Tasks »
#1 From the passage on PeCOD monitoring in drinking water treatment, list each traditional parameter it names for monitoring source and treated waters.
#2 In the passage on PeCOD monitoring in drinking water treatment, what is the number of the PeCOD method that ASTM International published?
#3 Go on with the passage on PeCOD monitoring in drinking water treatment, picking up right after its final sentence.

Document excerpt »
-- BEGIN --
For utilities beginning to address DBP formation through removal of precursor compounds, it is crucial to gain an understanding of the NOM present in the source water matrix influent to the plant. This is especially important for sources that experience seasonal/temporal variations, which is common for many surface water systems and some groundwater systems. Traditional parameters for monitoring of source and treated waters include Total Organic Carbon (TOC), Dissolved Organic Carbon (DOC), and Ultraviolet Absorbance at 254nm (UV254). These parameters are complimentary to each other, providing different insights into the overall NOM makeup, however they each have shortcomings and individually do not reveal the full picture. Recently, a new photoelectrochemical oxygen demand (PeCOD) method has been developed for fresh water systems. Its low detection limit (<1 ppm), rapid analysis time (<5 min), and streamlined operation makes it an ideal parameter for utilities to implement for source monitoring. ASTM International has published a new method specific to PeCOD (D8084), and the Canadian Ministry of Environment has also published a method for the PeCOD in surface waters (E3515).

A drinking water utility in Massachusetts has recently adopted the PeCOD parameter as part of an effort to predict and control the formation of DBPs. This utility receives source water from a tributary of the Connecticut River, a major watershed providing drinking water for millions of households in the Northeast U.S. states. The utility sees a great amount of seasonal variation in source water quality throughout the year, and even temporal variation from events such as storms and rapid snowmelt. In early 2017, they implemented PeCOD alongside TOC and UV254 in an online monitoring system (pictured in Figure 2), with the end goal of using real time monitoring of these parameters to develop a model for dictating treatment actions, such as pH adjustment and coagulant dosing. The first stage of this project is to establish baseline conditions for each of the parameters, as well as comparing their responses to events known to influence NOM. A few excerpts of data from the first year of monitoring are provided in figure 3.

Online peCOD Analyzer

Figure 2: MANTECH Online PeCOD Analyzer (Discontinued L100 model displayed)


PeCOD vs TOC vs UV254

Figure 3: Comparisons of PeCOD, UV254, and TOC for Four Events, Captured by Massachusetts Utility

The four data graphs included above show PeCOD, UV254, and TOC responding to four different storm events in the summer of 2017. There are a few interesting points to note about the responses:

  1. In the June 16 – 19 events, it is apparent there is similar trending between UV254 and PeCOD (TOC was offline). A large dip was detected by PeCOD before the first event spike, which barely registered on UV254 compared to the peak. As this occurred for ~5 hours before the spike, it would be relevant information affecting treatment decisions. Also note, UV254 experienced a sharp false spike in the reading around 10:00 on the 19th, behaviour which causes operators to lose faith in the measurement.
-- END --
Dataset »
-- BEGIN --
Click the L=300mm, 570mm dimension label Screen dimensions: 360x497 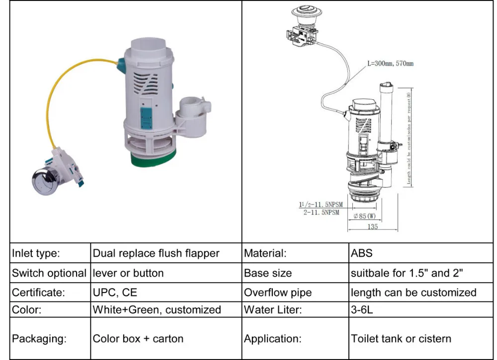point(390,64)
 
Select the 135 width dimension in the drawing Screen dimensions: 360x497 point(373,226)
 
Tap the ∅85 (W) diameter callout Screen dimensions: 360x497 point(365,216)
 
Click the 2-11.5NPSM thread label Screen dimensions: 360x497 point(321,212)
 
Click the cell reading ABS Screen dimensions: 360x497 point(361,253)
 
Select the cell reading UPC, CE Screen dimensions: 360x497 point(116,292)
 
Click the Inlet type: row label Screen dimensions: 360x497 point(36,253)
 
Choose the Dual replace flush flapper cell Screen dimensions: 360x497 point(156,253)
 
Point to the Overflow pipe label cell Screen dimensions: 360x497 point(278,292)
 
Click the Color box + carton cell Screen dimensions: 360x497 point(138,339)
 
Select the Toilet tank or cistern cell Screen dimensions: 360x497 point(401,339)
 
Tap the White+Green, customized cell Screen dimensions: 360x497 point(157,310)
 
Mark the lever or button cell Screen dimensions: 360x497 point(128,273)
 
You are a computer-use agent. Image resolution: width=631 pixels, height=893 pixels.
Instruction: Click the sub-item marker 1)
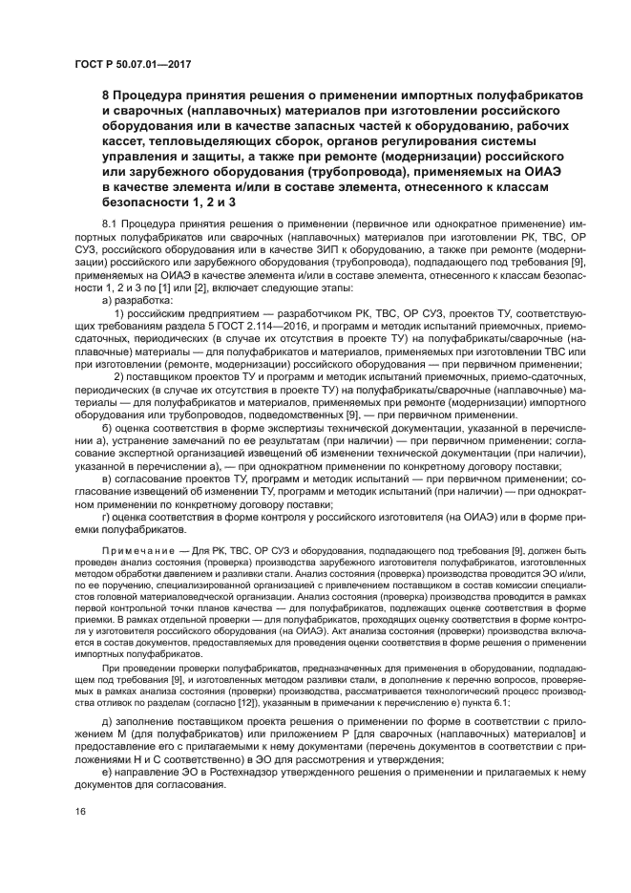[x=121, y=312]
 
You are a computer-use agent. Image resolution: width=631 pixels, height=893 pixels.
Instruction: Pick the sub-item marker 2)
[x=121, y=375]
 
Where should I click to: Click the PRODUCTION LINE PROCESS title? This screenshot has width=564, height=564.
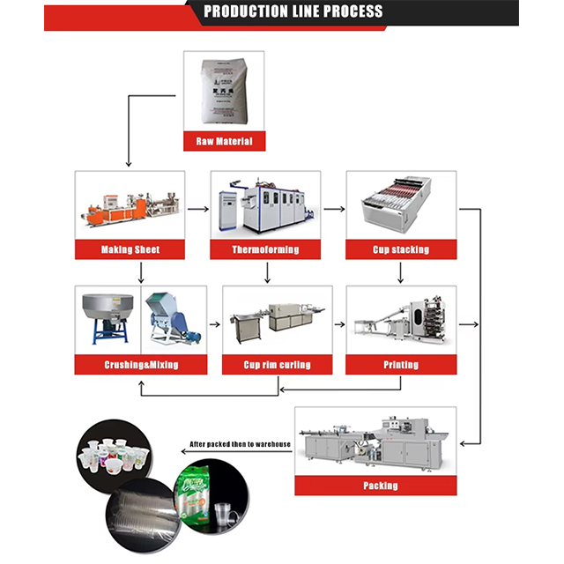293,12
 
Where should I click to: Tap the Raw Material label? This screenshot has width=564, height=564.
223,141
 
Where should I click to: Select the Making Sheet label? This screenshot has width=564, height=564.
130,250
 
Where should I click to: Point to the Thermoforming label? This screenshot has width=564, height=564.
265,250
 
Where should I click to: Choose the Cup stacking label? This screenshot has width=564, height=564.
401,250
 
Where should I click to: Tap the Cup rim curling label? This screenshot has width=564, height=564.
277,365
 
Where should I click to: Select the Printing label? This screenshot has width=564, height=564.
401,365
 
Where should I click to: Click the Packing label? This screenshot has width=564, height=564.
381,486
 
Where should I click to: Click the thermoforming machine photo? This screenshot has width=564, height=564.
265,206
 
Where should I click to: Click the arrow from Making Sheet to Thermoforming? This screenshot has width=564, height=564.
198,210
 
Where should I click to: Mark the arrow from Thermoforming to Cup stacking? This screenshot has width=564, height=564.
333,210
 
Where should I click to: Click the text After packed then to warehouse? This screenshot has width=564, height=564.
241,443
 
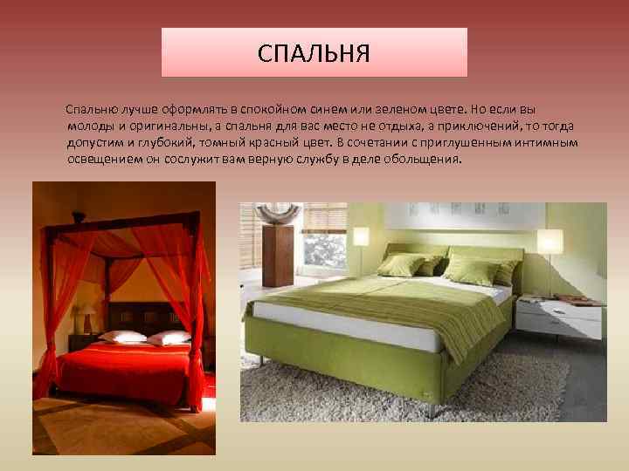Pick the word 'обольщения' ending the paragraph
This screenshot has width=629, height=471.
pyautogui.click(x=426, y=160)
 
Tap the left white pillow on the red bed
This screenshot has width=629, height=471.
pyautogui.click(x=123, y=336)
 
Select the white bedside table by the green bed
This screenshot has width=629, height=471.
pyautogui.click(x=559, y=318)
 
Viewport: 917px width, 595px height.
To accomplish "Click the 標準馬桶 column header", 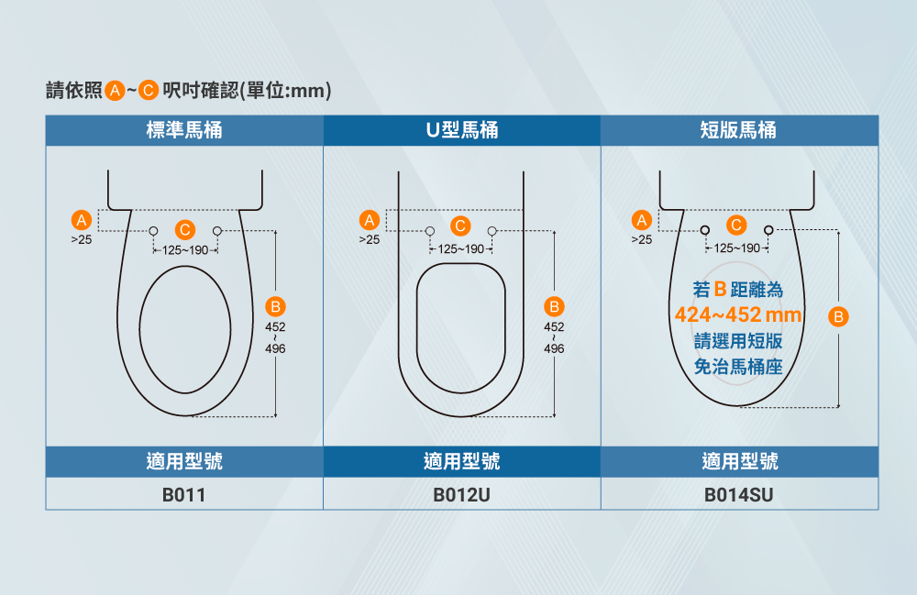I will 184,130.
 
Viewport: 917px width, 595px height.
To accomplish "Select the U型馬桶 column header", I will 462,130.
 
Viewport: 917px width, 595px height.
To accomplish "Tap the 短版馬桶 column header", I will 738,130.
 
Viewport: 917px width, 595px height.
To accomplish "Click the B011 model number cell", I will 184,495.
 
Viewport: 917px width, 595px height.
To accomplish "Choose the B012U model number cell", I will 462,495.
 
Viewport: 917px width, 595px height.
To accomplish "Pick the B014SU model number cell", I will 739,495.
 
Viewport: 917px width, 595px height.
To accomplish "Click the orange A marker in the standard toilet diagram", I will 82,221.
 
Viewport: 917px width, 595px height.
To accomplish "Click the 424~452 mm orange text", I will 738,316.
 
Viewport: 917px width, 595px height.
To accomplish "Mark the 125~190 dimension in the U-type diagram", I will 461,249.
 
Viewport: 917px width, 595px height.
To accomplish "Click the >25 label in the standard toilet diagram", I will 82,239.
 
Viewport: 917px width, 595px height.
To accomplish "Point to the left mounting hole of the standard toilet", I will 153,229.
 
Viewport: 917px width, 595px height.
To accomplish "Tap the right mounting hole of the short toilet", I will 768,229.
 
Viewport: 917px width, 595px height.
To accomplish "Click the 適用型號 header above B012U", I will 462,461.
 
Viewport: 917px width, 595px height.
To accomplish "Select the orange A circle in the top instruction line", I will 115,91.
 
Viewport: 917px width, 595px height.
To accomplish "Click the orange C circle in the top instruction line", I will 149,91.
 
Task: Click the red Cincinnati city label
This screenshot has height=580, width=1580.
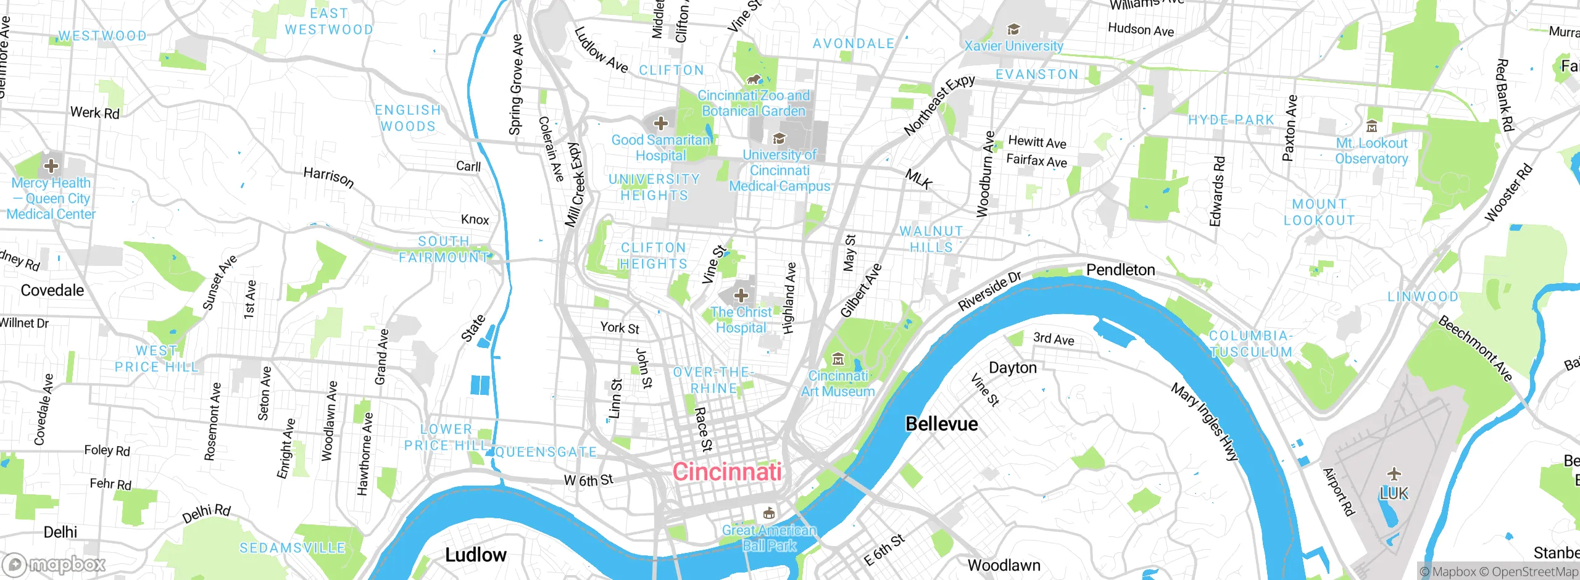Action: pyautogui.click(x=727, y=472)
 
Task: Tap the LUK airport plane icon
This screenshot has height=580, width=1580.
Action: pyautogui.click(x=1394, y=474)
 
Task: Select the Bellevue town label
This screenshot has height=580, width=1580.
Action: pyautogui.click(x=941, y=424)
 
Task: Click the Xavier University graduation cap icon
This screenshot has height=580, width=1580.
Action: pyautogui.click(x=1013, y=29)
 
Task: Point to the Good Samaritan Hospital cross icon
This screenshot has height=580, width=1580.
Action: pyautogui.click(x=660, y=123)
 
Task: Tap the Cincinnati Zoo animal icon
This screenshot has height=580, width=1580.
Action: pyautogui.click(x=754, y=79)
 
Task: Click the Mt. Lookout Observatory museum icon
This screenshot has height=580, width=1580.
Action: pyautogui.click(x=1371, y=127)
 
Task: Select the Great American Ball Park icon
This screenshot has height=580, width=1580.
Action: pyautogui.click(x=768, y=513)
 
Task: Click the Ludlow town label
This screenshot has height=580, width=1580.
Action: pyautogui.click(x=475, y=555)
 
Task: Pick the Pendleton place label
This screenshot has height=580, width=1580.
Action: pyautogui.click(x=1120, y=270)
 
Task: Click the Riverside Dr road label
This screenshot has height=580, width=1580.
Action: pyautogui.click(x=989, y=291)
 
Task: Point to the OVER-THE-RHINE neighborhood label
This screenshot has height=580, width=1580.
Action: pyautogui.click(x=713, y=380)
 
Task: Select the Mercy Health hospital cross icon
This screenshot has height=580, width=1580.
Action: pyautogui.click(x=51, y=165)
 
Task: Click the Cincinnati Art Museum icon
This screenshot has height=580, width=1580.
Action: pyautogui.click(x=838, y=359)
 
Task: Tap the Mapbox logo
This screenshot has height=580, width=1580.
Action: pyautogui.click(x=54, y=564)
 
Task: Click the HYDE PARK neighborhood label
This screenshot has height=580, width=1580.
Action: pyautogui.click(x=1231, y=120)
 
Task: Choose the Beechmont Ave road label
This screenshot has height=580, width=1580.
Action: pyautogui.click(x=1475, y=349)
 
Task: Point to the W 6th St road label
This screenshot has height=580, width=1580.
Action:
-- END --
Final answers »
#1
- Total Organic Carbon (TOC)
- Dissolved Organic Carbon (DOC)
- Ultraviolet Absorbance at 254nm (UV254)

#2 D8084.

#3
  2. In the June 23 – 25 events, PeCOD, UV254, and TOC respond very similarly to a short, large spike (<1h) followed by a longer, small spike (>5h). PeCOD and UV254 doubled, and TOC increased by ~50%. This behaviour (short, large spike followed by long, smaller spike) was seen on numerous occasions over the year, and could be related to a specific storm size/variety.
  3. For July 15 – 17, PeCOD detects small variations over a couple days before the event, which barely register on TOC or UV254. When the short event (<1h) occurred, PeCOD spiked over 4x the baseline, TOC doubled, and UV254 barely changed. This event may have been related contamination of a specific compound that TOC and UV254 have difficulty detecting.
  4. For August 4 – 6, PeCOD and TOC are compared for an event with behaviour similar to the June 23 – 25 events (short spike followed by longer spike). Interesting to note is that the second spike of this event measured higher for PeCOD than the first spike, suggesting that PeCOD picked up on an additional fraction of the NOM that TOC was not able to detect.

In addition to the value of PeCOD as a complimentary parameter, operators at the Massachusetts Utility were particularly impressed by the ease of use of the Online PeCOD Analyzer in comparison to the rest of their instrumentation, noting that “PeCOD was the easiest instrument to operate and maintain, leading to it having the best ‘up-time’ over the course of the year.” This ease of use and reliability is crucial for encouraging operators to use the equipment consistently. Additionally, the operators noted that PeCOD as a parameter was easy to understand, being an empirical measure as opposed to a surrogate such as UV254 which requires a lengthy matrix-specific calibration to produce useful data.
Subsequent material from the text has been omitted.